David Ley is hopeful — but confused — about the future of the Albuquerque Police Department’s controversial “reverse drug sting” operations, in which officers posing as dealers sell narcotics to people, then arrest them on suspicion of possession.
Ley, a clinical psychologist, sits on the Mental Health Response Advisory Committee (MHRAC), a creation of the court-enforceable reform agreement between the U.S. Department of Justice and APD. The committee’s mandate is to help the police department improve its dealings with people living with mental illness — one of the key failures that led Justice Department investigators to conclude that APD had a decades-old practice of violating people’s civil rights through the excessive use of force.
On May 20, Ley read with concern my New Mexico In Depth report that detailed a recent reverse sting operation carried out by the APD Narcotics Unit. At least seven people were arrested earlier last month; six of them were homeless people of color, and at least three were living with mental illness. Those arrested traded what little of value they had — including $3, colic medication and, in one man’s case, the jacket off his back — to undercover officers for crack cocaine and methamphetamines. Each of the people was arrested on felony charges, which are still pending.
Hope came for Ley at a meeting six days later, on May 26, when he and other committee members met with Deputy Police Chief Eric Garcia and Lt. John Sullivan of the department’s Special Investigations Division, which oversees the Narcotics Unit.
Ley described the meeting as “productive” and “forward looking.” Garcia and Sullivan had made a number of concessions, which Ley detailed at a June 21 meeting of the MHRAC last week:
- Dr. Nils Rosenbaum, who heads up APD’s new Behavioral Health Division, would consult with detectives before any operations that may impact homeless people or those living with mental illness “to ensure the rights and needs of such populations are observed and considered.”
- Narcotics detectives would receive additional training related to the needs of vulnerable populations.
- Detectives would include jail diversion, when possible, in an effort to connect people to services rather than send them to jail with felony drug charges.
- APD officers would no longer accept trades, such as clothing, when conducting reverse stings — because that tactic does not fit within national best practices.
- Garcia and Sullivan agreed to look for areas in which MHRAC members could assist officers in advance of law enforcement operations and develop a “strategy to prevent or mitigate negative impact on vulnerable populations.”
Garcia and Sullivan attended last week’s MHRAC meeting. After Ley’s presentation, Garcia praised the collaboration with committee members and the result of the May 26 meeting as “a way for us to make improvements and changes going forward.”
Sullivan believed that the May sting operation — and the controversy that followed — could be a “teachable moment” for APD, according to Bari Roberts, an adviser to APD and to the committee.
Nancy Koenigsberg, another member of the MHRAC, said at last week’s meeting that the concessions amount to evidence that the committee is functioning as the DOJ-APD agreement intended.
“This shows that MHRAC can be a partner with the police department,” she said. “This is going to help everybody.”
But there was a lingering concern for Ley.
He read my follow-up NMID story about Police Chief Gorden Eden’s response letter to City Councilor Pat Davis, who had asked the chief to halt the reverse sting operations and dedicate the department’s scarce resources to more serious crime.

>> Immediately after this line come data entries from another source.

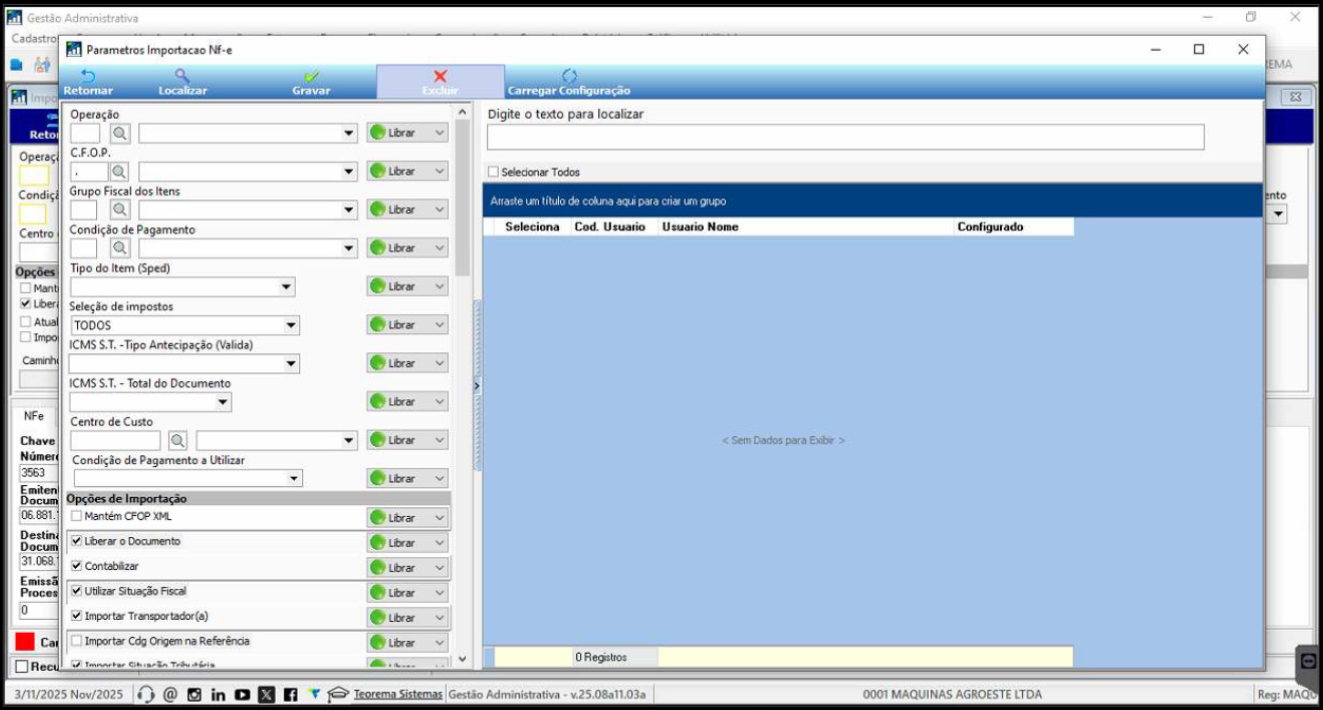
Task: Open the Condição de Pagamento a Utilizar dropdown
Action: [293, 479]
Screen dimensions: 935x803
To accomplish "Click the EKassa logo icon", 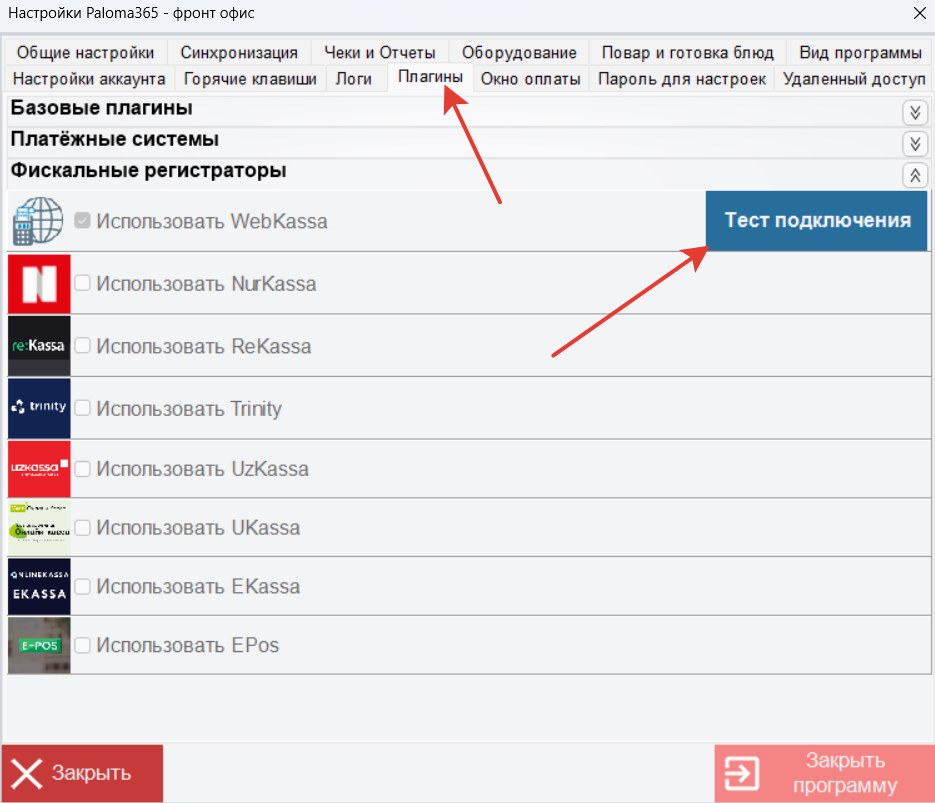I will (x=39, y=587).

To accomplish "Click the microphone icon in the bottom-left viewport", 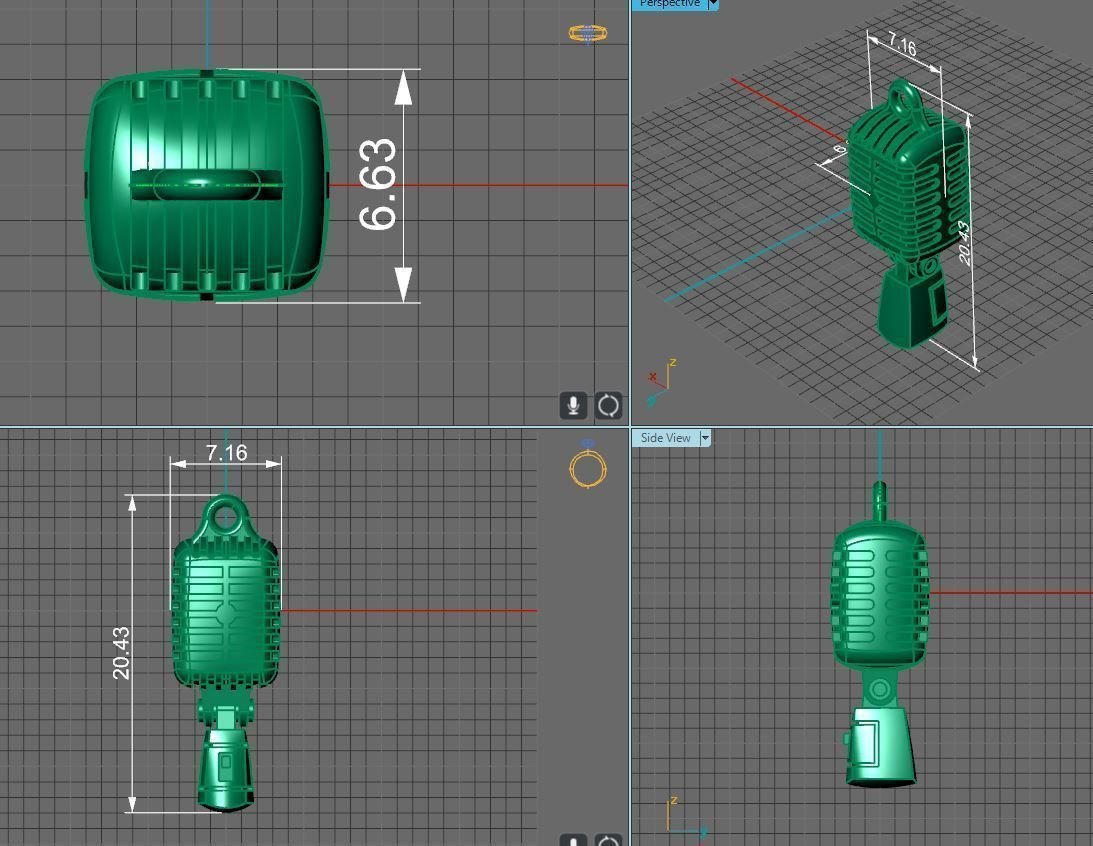I will point(573,840).
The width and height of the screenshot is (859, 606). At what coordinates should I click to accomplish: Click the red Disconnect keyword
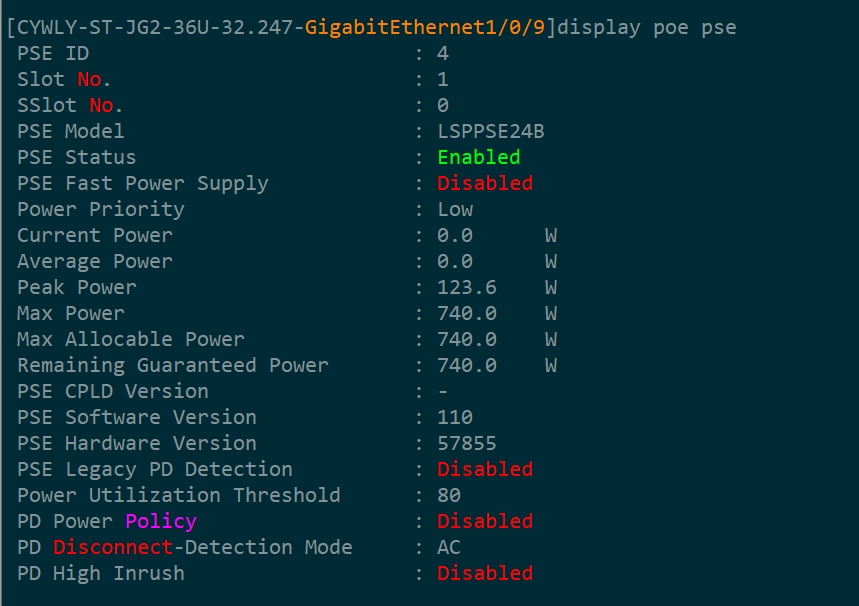[x=101, y=547]
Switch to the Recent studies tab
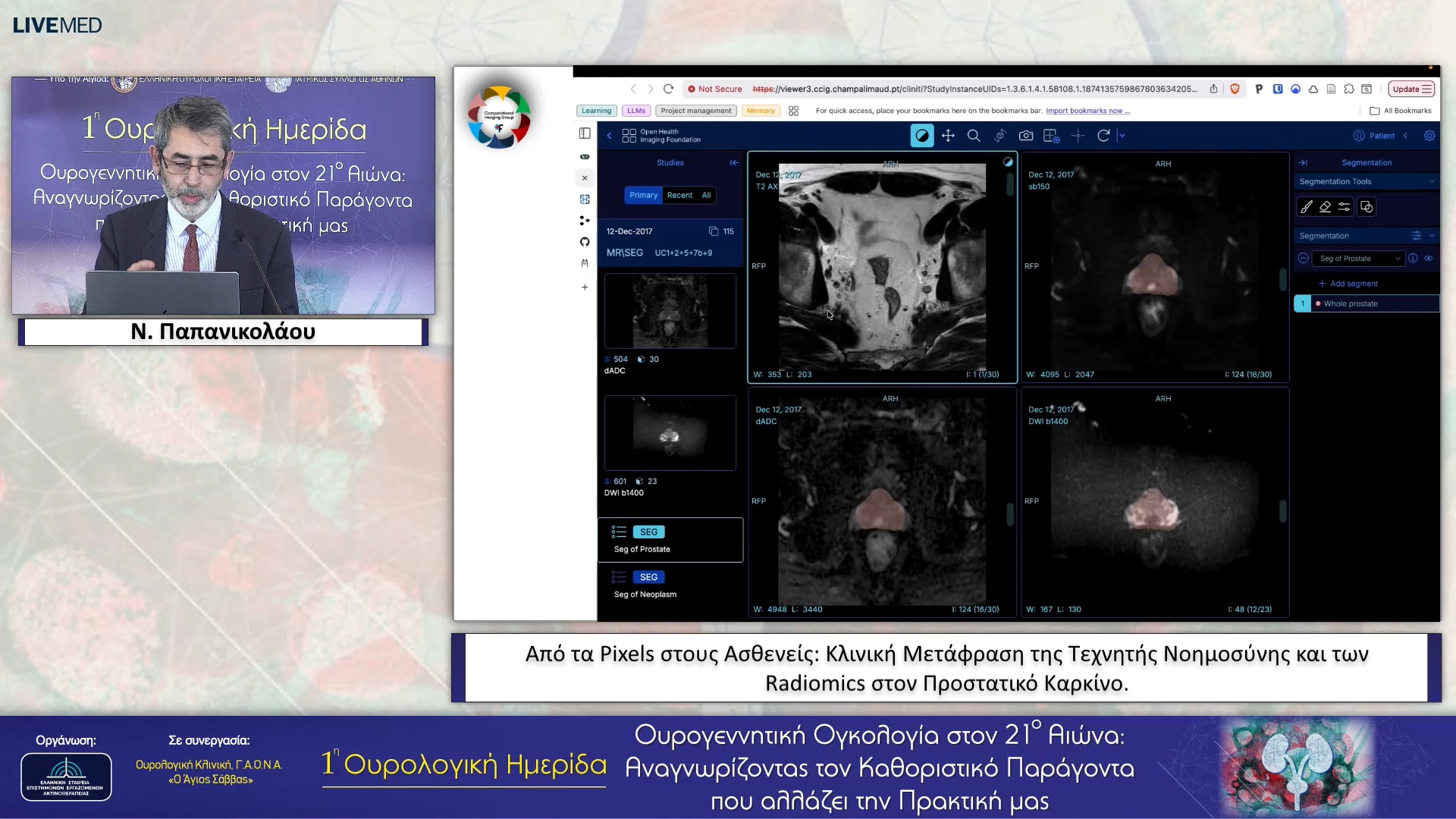The width and height of the screenshot is (1456, 819). click(x=679, y=196)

In the letter, written six days after the meeting with Garcia and Sullivan, Eden indicated that the reverse stings would continue. And he denied that APD was targeting the homeless or people living with mental illness.
Ley told the MHRAC last week that he was “disappointed” to see that Eden’s letter made no reference to “what was a very positive meeting,” and that the chief’s position on the operations did not appear to include any of the agreed-upon changes.
In a telephone interview this week, Ley said there has been no movement since last week’s MHRAC meeting.
“It seems possible that the chief may not be fully aware of what (Garcia and Sullivan) said in our meeting,” he told me. “It leaves me confused as to where things are going from here, but I am hopeful that the agreements we made will hold.”
I’ve asked APD why Eden’s letter did not reflect the department’s concessions from the meeting with MHRAC meetings — and how the department will conduct reverse stings in the future. I will update this post with APD’s response if and when they send one.